### What you need to do
1/ Repeat the part of the article on keyboard germs between "The U.S. subsidiary" and "surgical wound infections.", inclusive.
2/ Go on with the article on keyboard germs, picking up after its last sentence.

### Text block

════════

What lurks in your keyboard?


Just when you thought you had enough things to worry about -- such as the threat of terrorism, the economy, keeping your kids safe, your credit score -- a new concern comes along:  computer keyboards have been identified as objects that can spread diseases and germs, particularly in places such as medical facilities where cleanliness is a key factor.

Lurking inside those computer keyboards are crumbs, dust, dirt and food particles that, when you think about it, are just kind of creepy.  But, to make sure that it is safe to go back to work and use that keyboard that someone else has (ewwww) sneezed on, or eaten their lunch over, vendors have come to the rescue of those unsanitary keyboards. 

The U.S. subsidiary Taiwanese company, Aten Technology, Inc., located in Irvine, California, reports that it has started applying antimicrobial nanocoatings to its keyboard, video and mouse (KVM) switches that allows use of the devices by multiple users in data centers while keeping the devices sanitary for other users. Another U.S. company, Seal Shield Corporation, located in Jacksonville, Florida, claims to have created a keyboard that it is selling to hospitals that is dishwasher-safe.

Can computer keyboards and other commonly accessed equipment really make you sick?  Yes.  Keyboards in hospitals are a common place to find Methicillin-resistant Staphylococcus Aureus (MRSA) bacteria.  This is the type of staph bacteria that has become resistant to  antibiotics, can cause skin infections, pneumonia and life threatening bloodstream and/or surgical wound infections.

════════

### Dataset
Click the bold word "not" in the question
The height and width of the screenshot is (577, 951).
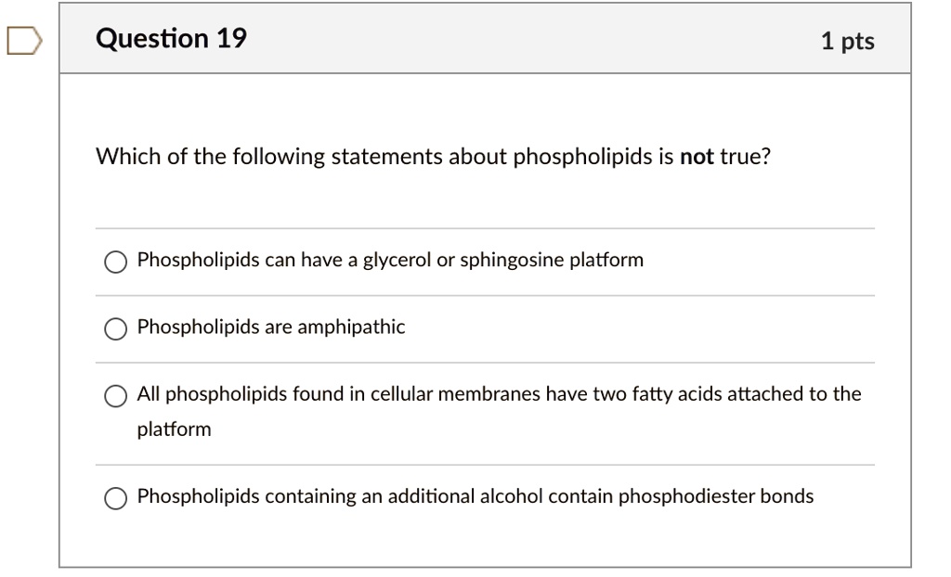(697, 157)
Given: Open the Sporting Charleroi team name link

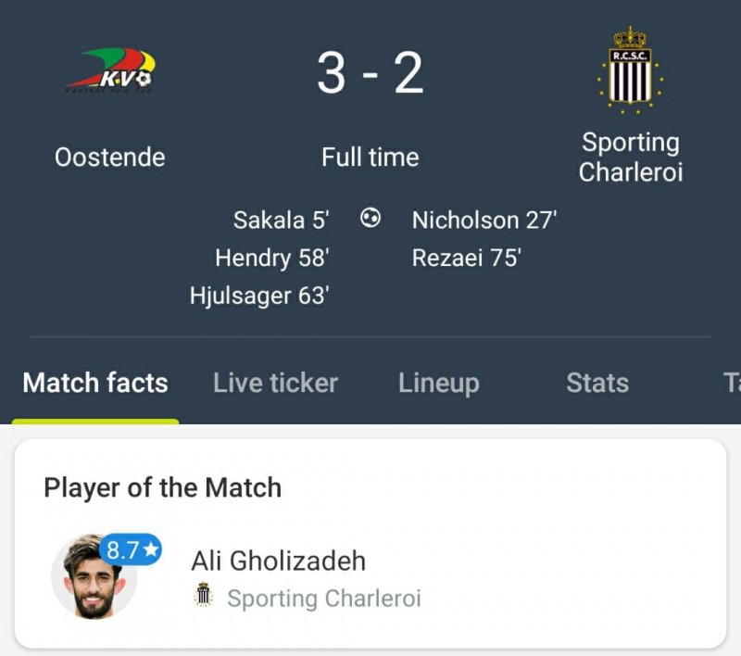Looking at the screenshot, I should pos(630,157).
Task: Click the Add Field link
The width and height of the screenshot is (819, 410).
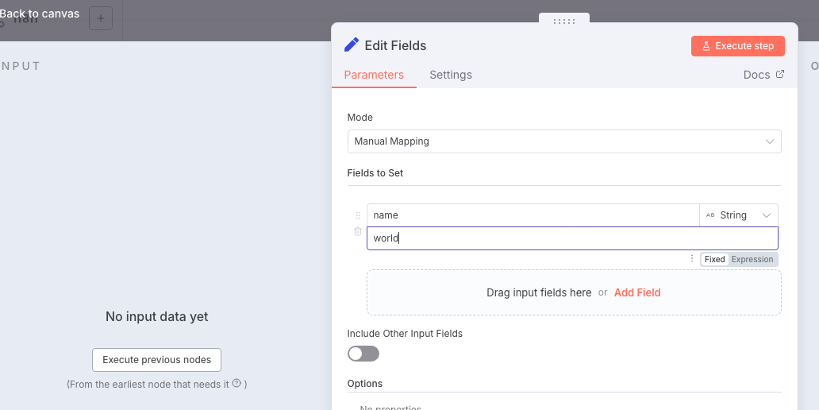Action: coord(637,292)
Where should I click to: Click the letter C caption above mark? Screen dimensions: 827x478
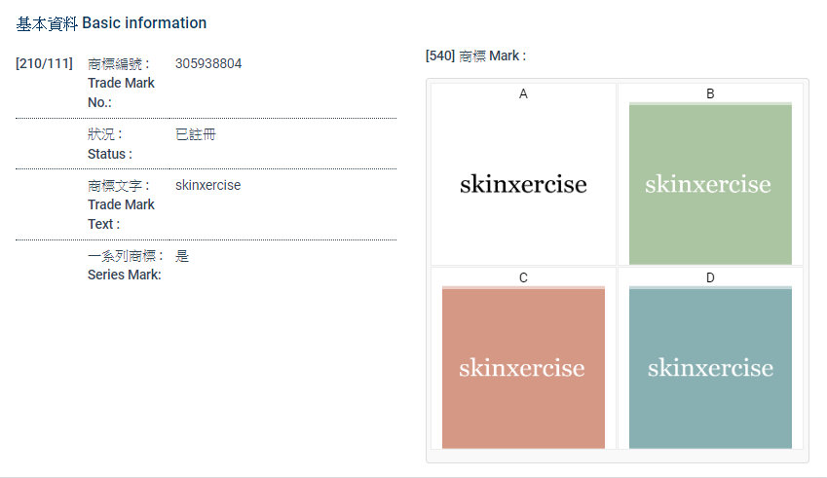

════════

### Answers below
1/
The U.S. subsidiary Taiwanese company, Aten Technology, Inc., located in Irvine, California, reports that it has started applying antimicrobial nanocoatings to its keyboard, video and mouse (KVM) switches that allows use of the devices by multiple users in data centers while keeping the devices sanitary for other users. Another U.S. company, Seal Shield Corporation, located in Jacksonville, Florida, claims to have created a keyboard that it is selling to hospitals that is dishwasher-safe.

Can computer keyboards and other commonly accessed equipment really make you sick?  Yes.  Keyboards in hospitals are a common place to find Methicillin-resistant Staphylococcus Aureus (MRSA) bacteria.  This is the type of staph bacteria that has become resistant to  antibiotics, can cause skin infections, pneumonia and life threatening bloodstream and/or surgical wound infections.

2/
Some research even suggests that commonly used devices such as the keypads on ATM banking machines contain more germs than are found in a public restroom, and objects in offices that are shared, such as telephones, fax machines and office entry keypads, are also sources of vast amounts of germs.

If your company doesn’t have the microbial resistant keyboard coatings, researchers suggest using disinfectant wipes before you touch a device, hand sanitizers, and most importantly, frequent hand washing.  And the key factor:  don’t put your fingers into your mouth without washing your hands first, and don’t chew on your pencil or pen. 

Freaked out enough?  We are.  According to Charles Gerba, an environmental microbiologist and professor at the University of Arizona, we have entered the “Electronic Age” without updating our hygiene habits.  It’s time for an upgrade.